» Text passage:
Top 10 Items For The Back-To-School Geek
By Jeffrey | August 29, 2007

*sigh* Autumn, that time of year where we head back to another year writing papers, sleeping on overpriced textbooks, and finding new ways to hack the school network.
There is little doubt that we go in as prepared as we possibly can: we’ve got the old TI-86 with more games than math on it, the brand new cell phone with the outrageously obnoxious Crazy Frog ringtone, and the new laptop that we convinced the parents was strictly for schoolwork…eventually.
But I’ve compiled a list of the top 10 items for the back-to-school geek that you might have missed.
Let’s begin.
#10 - Geek Love Poem Shirt

If you’re headed back to school then you’re most likely wanting to present a good image for the people on campus who really matter: the women.
Because of that you’ll need style, fashion, and dashing good looks, while at the same time not abandoning your unique nerd origins.
This shirt is the perfect fit - no pun intended. It tells the ladies you’re their almost-a-man, while at the same time letting them know you can code them a website to shout your love to the world. What’s more attractive than that?
#9 - Got Root? Hat

Now that you have the shirt, you need a hat to complete the ensemble - by the way, never say ensemble in public - but you don’t want just any sky piece.
This hat pulls the dual duty of being an inside joke for Linux nerds, but also present the image to the normal world that you’re into herbs. Of course, that’s herbs with a wink, right?
#8 - Rubik’s Cube

Hungary, 1974. Erno Rubik invents a cube based on his love for geometry and things in the third-dimension - you know, like life. 33 years later and nerds and geeks are still held in a trance by the mere sight of it.
Well, maybe not. Let’s be honest, the majority of us never even solved one of these, or maybe solved it once, then lost it under our Transformers collection.

» Supplied data:
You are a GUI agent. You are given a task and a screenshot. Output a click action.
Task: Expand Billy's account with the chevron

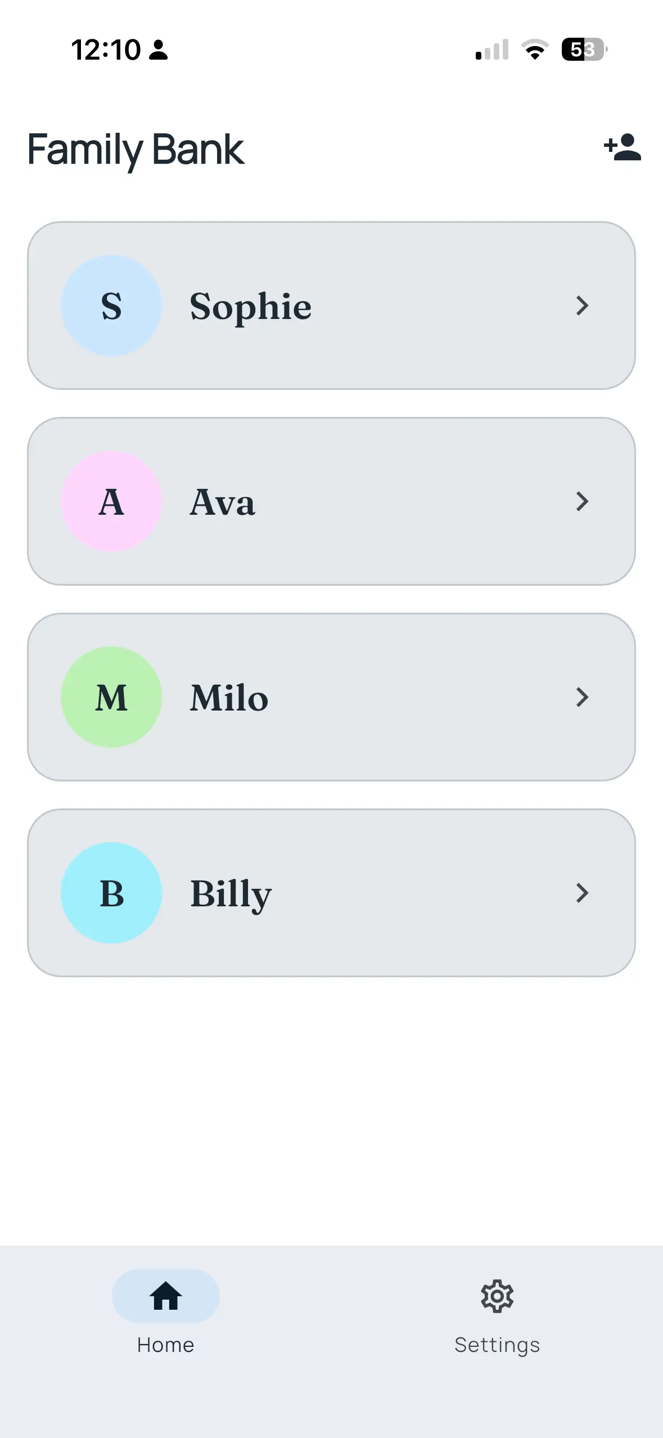point(583,893)
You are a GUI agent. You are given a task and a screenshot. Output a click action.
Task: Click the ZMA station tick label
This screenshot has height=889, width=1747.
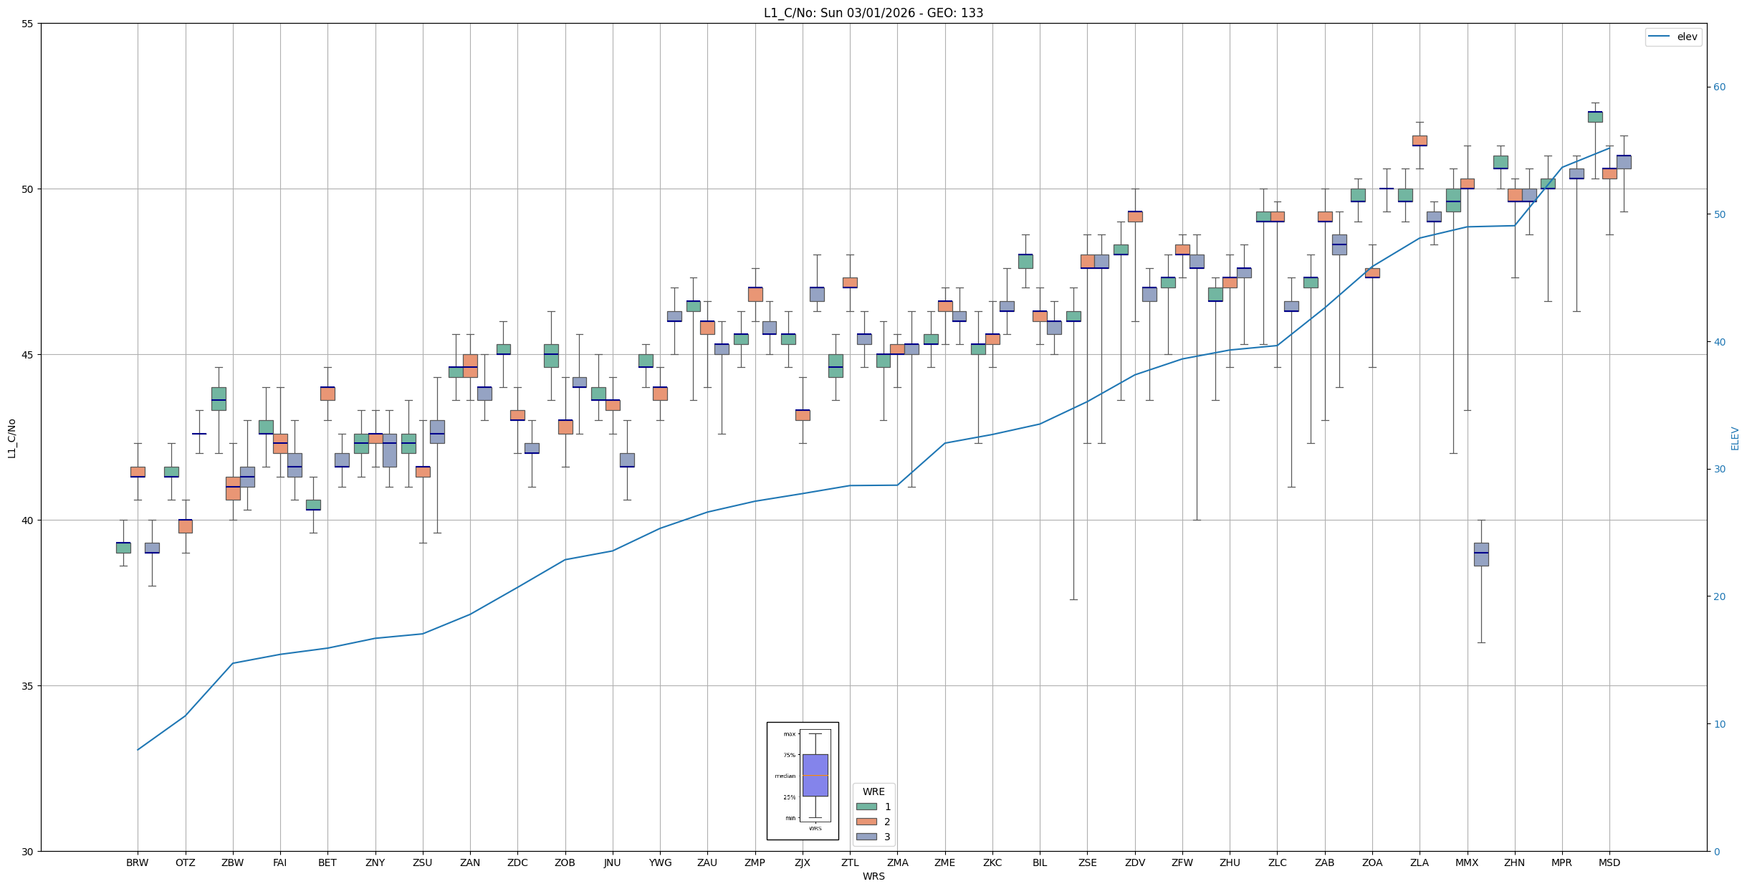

» Task instructions:
A - Print the stretch of the back-to-school article from "If you’re headed" through "a wink, right?".
B - Arrange every line of the listing as a Markdown table with the columns Row and Line, giving each line a row number and leaving out blank lines and the pictures.
The back-to-school article and the listing are unrelated to each other.

» Responses for each task:
A -
If you’re headed back to school then you’re most likely wanting to present a good image for the people on campus who really matter: the women.
Because of that you’ll need style, fashion, and dashing good looks, while at the same time not abandoning your unique nerd origins.
This shirt is the perfect fit - no pun intended. It tells the ladies you’re their almost-a-man, while at the same time letting them know you can code them a website to shout your love to the world. What’s more attractive than that?
#9 - Got Root? Hat

Now that you have the shirt, you need a hat to complete the ensemble - by the way, never say ensemble in public - but you don’t want just any sky piece.
This hat pulls the dual duty of being an inside joke for Linux nerds, but also present the image to the normal world that you’re into herbs. Of course, that’s herbs with a wink, right?

B -
| Row | Line |
|---|---|
| 1 | You are a GUI agent. You are given a task and a screenshot. Output a click action. |
| 2 | Task: Expand Billy's account with the chevron |
| 3 | point(583,893) |
| 4 | You are a GUI agent. You are given a task and a screenshot. Output a click action. |
| 5 | Task: Click the ZMA station tick label |
| 6 | This screenshot has height=889, width=1747. |